August, 2017
Feature
Inspection News and Views from the American Society of Home Inspectors



Online Access and Changes in Consumer Behavior and in Home Inspectors

ALAN CARSON



Thanks to the Internet, knowledge is easier to acquire than ever before. The Internet is a powerful communication tool that makes it easier and less expensive to communicate one-on-one and in groups. What are the implications for home inspectors?

Clients expect us to be accessible online so they can do the following:

  • evaluate and compare inspection companies when deciding which one to hire;
  • check our availability and set up appointments online;
  • receive their reports online; and
  • receive ongoing support online.

The Internet makes it easier for customers to find out about us, but it also means it is easier for anyone to challenge our position as experts because consumers can research topics quickly and easily. That’s why we suggest that you have a good online presence—one that’s easy to navigate and gives good information in a concise way. It’s also important that your site ranks up there on Google so that your potential clients will find you when they search for your name or your company name.

The Internet is also a powerful marketing tool. For instance, Internet-based contractor referral services have proliferated. As
the name suggests, this online service offers consumers a way to connect with contractors. Many of these online referral services are trying to get home inspectors to list with them online. If you have a website and a listing with an online referral service, you will have many more opportunities for contact with your public.

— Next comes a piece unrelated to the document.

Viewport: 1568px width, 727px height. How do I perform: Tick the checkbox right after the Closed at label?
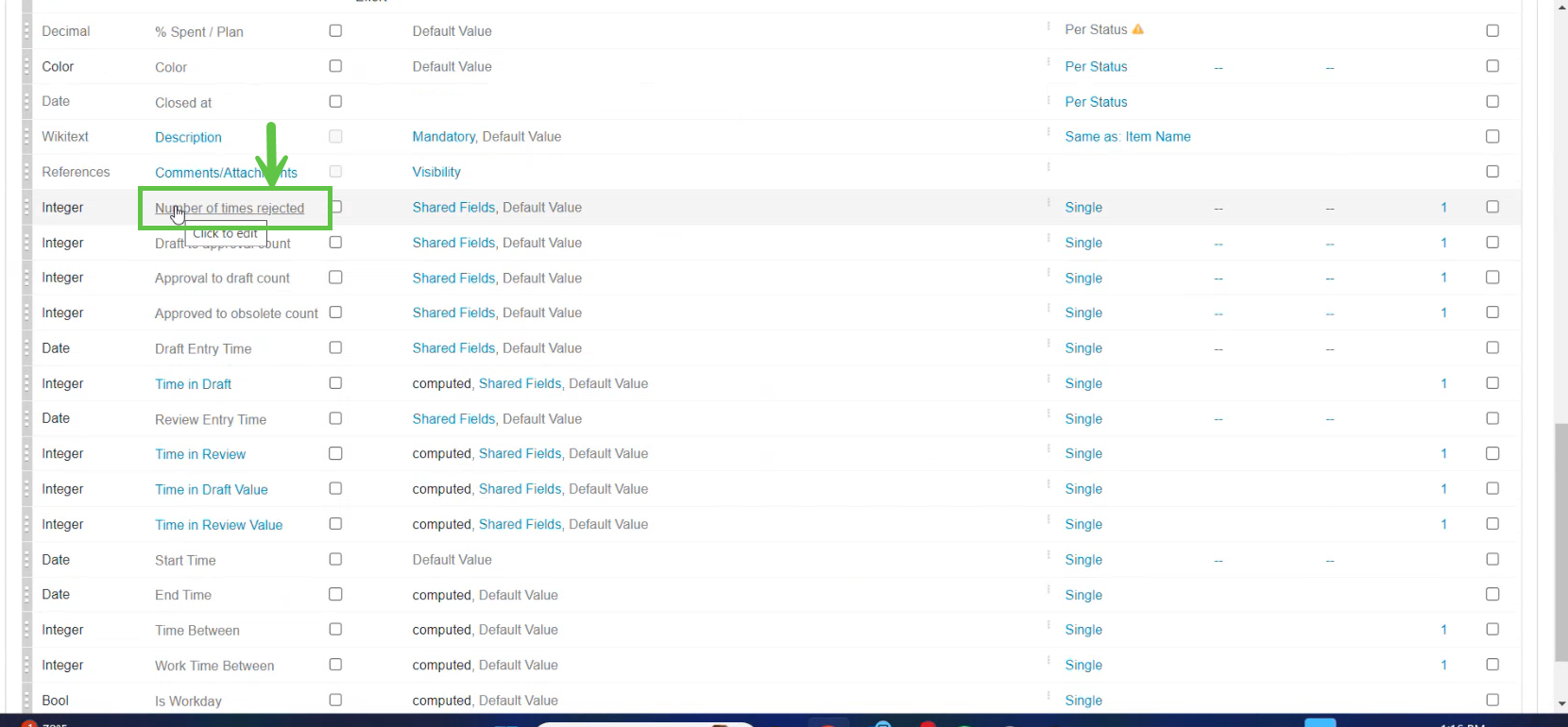[335, 102]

In addition, there are an immense number of database capabilities online. Some say that inspection reports are a treasure chest of information about homes, to which home inspectors hold the key.

Consumers Have Changed
Consumers are better informed because access to information is so easy, quick and cheap. As a result, consumer behavior has become more demanding and less patient. As home inspectors, we need to keep up with expectations. For instance, in terms of response rate alone, providing a quick response to inquiries is no longer a competitive advantage; it’s a minimum standard.

Knowing who your customers are—and what they want—will help you stay ahead in the business. We’ve given you a number of ways to find out what your customers want, all of which play out in a single theme: Ask.

Home Inspectors Are Changing, Too
Many inspectors now offer more diversification through services such as these:

  • termite detection;
  • well and septic inspections;
  • urea formaldehyde foam insulation (UFFI), radon, asbestos and lead testing;
  • indoor air quality, mold and carbon monoxide testing;
  • swimming pool inspections;
  • inspections of new homes during construction or before the warranty expires; and
  • commercial inspections.

These added services can help increase the profitability of our businesses, but in some cases, they might conflict with our code of ethics. Can we refer a responsible tradesperson?

Can we form strategic alliances? In our opinion, the code of ethics guiding home inspectors needs to be revised to reflect current market realities, while still protecting consumers through proper disclosure and freedom of choice.

If a home inspection company is able to establish a relationship with a home warranty company to offer warranty coverage to clients at a discounted rate, based on the prescreening afforded by the inspection, should the company be able to pass this information along to a consumer who would benefit from it? We believe that most people would say that is fine.

But if the home inspector received a fee for connecting the client to the warranty company, some would see that as a conflict. The home inspector may not be sending the client to the best warranty company, but simply to the one that pays the inspector a referral fee. But if the home inspector discloses that he or she will receive a referral fee, the client can make an informed decision about whether to accept the referral or check with other warranty companies.

Transparency is the key, in our opinion. As long as the client is not subject to abuse through undisclosed relationships, we do not see a problem. As home inspectors offer more services and refer more services to their clients, this issue becomes more important.

Not only have the types of service offerings increased, but the time frame for inspections is changing as well. For instance, prelisting inspections have become popular. Prelisting inspections make great sense by facilitating the negotiation and simplifying life for buyers, sellers and real estate agents, as well as by speeding up the sale process. There are a number of benefits for inspectors as well. A detailed discussion of this issue is beyond the scope of this article, but the point is that changes to the home inspection are inevitable over time, and you will be well served to stay current with these changes and trends and to think about how you want to position your company.

You can ensure that your business stays vital by carefully choosing which roads you want to go down with respect to the services you want to offer and what type of a presence you wish to establish online.

Carson Dunlop - Consulting engineering
firm devoted to home inspection since 1978.